Neben dieser grundsätzlichen Kategorisierung ergeben sich
noch weitere Unterschiede zwischen den einzelnen Lizenzen. Die GPL ist die
klassische Open-Source-Lizenz, Linux, genauer gesagt das
GNU/Linux-Betriebssystem, ist ihr prominentester Anwendungsfall.
Die GPL lässt juristisch kaum Schlupflöcher und erreicht
damit ihr Ziel, dass die ihr unterstellten Programme für jedermann ohne Lizenzgebühren
und mit offenem Quelltext zugänglich bleiben. Nur dann müssen Änderungen nicht
selbst wieder unter die GPL gestellt werden, wenn sie eigenständige
Bestandteile darstellen und als selbständige Werke getrennt verbreitet werden.
Ansonsten unterliegen jedes Programm und jede Bibliothek, die Bestandteile von
durch die GPL geschützter Software enthält, den Bedingungen der GPL.
Um die Verwendung von freien Programmbibliotheken auch durch
proprietäre Software zu ermöglichen, hat die Free Software Foundation die
„Lesser General Public License“ (LGPL), früher „Library General Public License“
genannt, als Alternative entwickelt. Jedoch favorisiert sie inzwischen auch für
Programmbibliotheken die Verwendung der GPL.
Nichtsdestotrotz stehen wichtige Bibliotheken unter der
LGPL, so die „GNU C Library“. Während Änderungen an der Bibliothek selbst den
gleichen strengen Bedingungen wie bei der GPL unterstehen, dürfen proprietäre
Programme mit Bibliotheken, die unter der LGPL stehen, gelinkt werden, ohne
dass diese Programme zu Open-Source-Software gemacht werden müssen.
Die Lizenz unterscheidet dazu zwischen „work based on the
library“ und „work that uses the library“, also zwischen einer auf der Bibliothek
basierenden und einer die Bibliothek nutzenden Arbeit. Die getrennte
Verbreitung von proprietärem Programm und Bibliothek ist stets zulässig, die
gemeinsame Verbreitung dann, wenn einige zusätzliche Voraussetzungen erfüllt
sind, etwa besondere Informationspflichten und die Erlaubnis zu Veränderungen
für persönliche Bedürfnisse.
Auch die „Mozilla Public License“ (MPL) verlangt, dass
veränderte Versionen ohne Lizenzgebühren und mit offenem Quelltext verbreitet
werden können.

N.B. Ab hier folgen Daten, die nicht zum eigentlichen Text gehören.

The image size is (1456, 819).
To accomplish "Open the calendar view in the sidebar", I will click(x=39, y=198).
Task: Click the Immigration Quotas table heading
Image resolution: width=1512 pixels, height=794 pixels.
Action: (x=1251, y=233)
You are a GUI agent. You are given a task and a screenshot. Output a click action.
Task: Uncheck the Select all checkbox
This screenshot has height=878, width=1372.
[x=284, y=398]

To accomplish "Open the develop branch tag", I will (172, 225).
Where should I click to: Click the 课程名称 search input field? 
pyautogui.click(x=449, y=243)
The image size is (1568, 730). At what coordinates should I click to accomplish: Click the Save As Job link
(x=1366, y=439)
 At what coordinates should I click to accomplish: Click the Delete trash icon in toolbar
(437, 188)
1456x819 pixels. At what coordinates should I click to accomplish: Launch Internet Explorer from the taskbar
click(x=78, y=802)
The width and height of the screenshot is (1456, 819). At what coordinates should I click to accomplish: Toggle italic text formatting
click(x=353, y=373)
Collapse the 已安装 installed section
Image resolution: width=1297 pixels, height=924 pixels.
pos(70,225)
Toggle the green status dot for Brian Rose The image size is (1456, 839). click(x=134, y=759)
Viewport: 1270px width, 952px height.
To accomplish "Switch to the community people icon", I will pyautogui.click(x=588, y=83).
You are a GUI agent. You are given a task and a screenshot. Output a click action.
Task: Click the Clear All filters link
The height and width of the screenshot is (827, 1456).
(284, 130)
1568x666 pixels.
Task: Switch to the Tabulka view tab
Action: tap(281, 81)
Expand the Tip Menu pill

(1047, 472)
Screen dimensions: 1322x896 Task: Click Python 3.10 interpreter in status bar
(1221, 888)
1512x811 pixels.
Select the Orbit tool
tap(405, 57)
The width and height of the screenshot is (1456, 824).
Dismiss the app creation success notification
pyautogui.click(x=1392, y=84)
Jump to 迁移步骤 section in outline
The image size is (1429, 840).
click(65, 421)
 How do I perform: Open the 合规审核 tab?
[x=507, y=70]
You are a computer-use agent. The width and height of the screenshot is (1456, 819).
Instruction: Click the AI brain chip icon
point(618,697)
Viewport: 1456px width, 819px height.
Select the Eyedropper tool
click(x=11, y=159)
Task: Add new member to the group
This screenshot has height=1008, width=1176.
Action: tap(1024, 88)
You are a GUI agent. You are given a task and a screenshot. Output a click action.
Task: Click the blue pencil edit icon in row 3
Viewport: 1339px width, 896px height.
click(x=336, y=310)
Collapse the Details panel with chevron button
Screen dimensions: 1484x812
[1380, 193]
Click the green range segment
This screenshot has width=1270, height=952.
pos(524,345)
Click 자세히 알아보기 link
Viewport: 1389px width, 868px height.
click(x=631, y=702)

Die Mozilla-Lizenz fällt damit in die Kategorie „Copyleft“.
Ein Sonderfall der Mozilla-Lizenz ist die „Netscape Public
License“ (NPL), die speziell für den Browser „Netscape Communicator“ gilt,
dessen Quelltext seit 1998 freigegeben ist. Netscape schränkt dabei die
Verwendung seiner Marken (zum Beispiel der Bildmarke des Netscape-Leuchtturms
und der Wortmarke „Netscape“) ausdrücklich ein. Außerdem hält sich der
ehemalige Börsenliebling das Recht offen, von Fremden hinzugefügten Quelltext
auch in seinen proprietären Programmen zu verwenden, ohne diese unter die NPL
stellen zu müssen.
Software, die unter der MPL/NPL steht, darf man in ein
anderes Programm einbinden und zusammen mit diesem vertreiben. Ein solches
Paket ist nicht zwangsläufig wieder Open-Source, solange nur die Open-Source-Bestandteile
frei bleiben. Genau darin liegt der urheberrechtliche Unterschied zur GPL, bei
der auch das neu geschnürte Paket in seiner Gesamtheit offengelegt werden muss.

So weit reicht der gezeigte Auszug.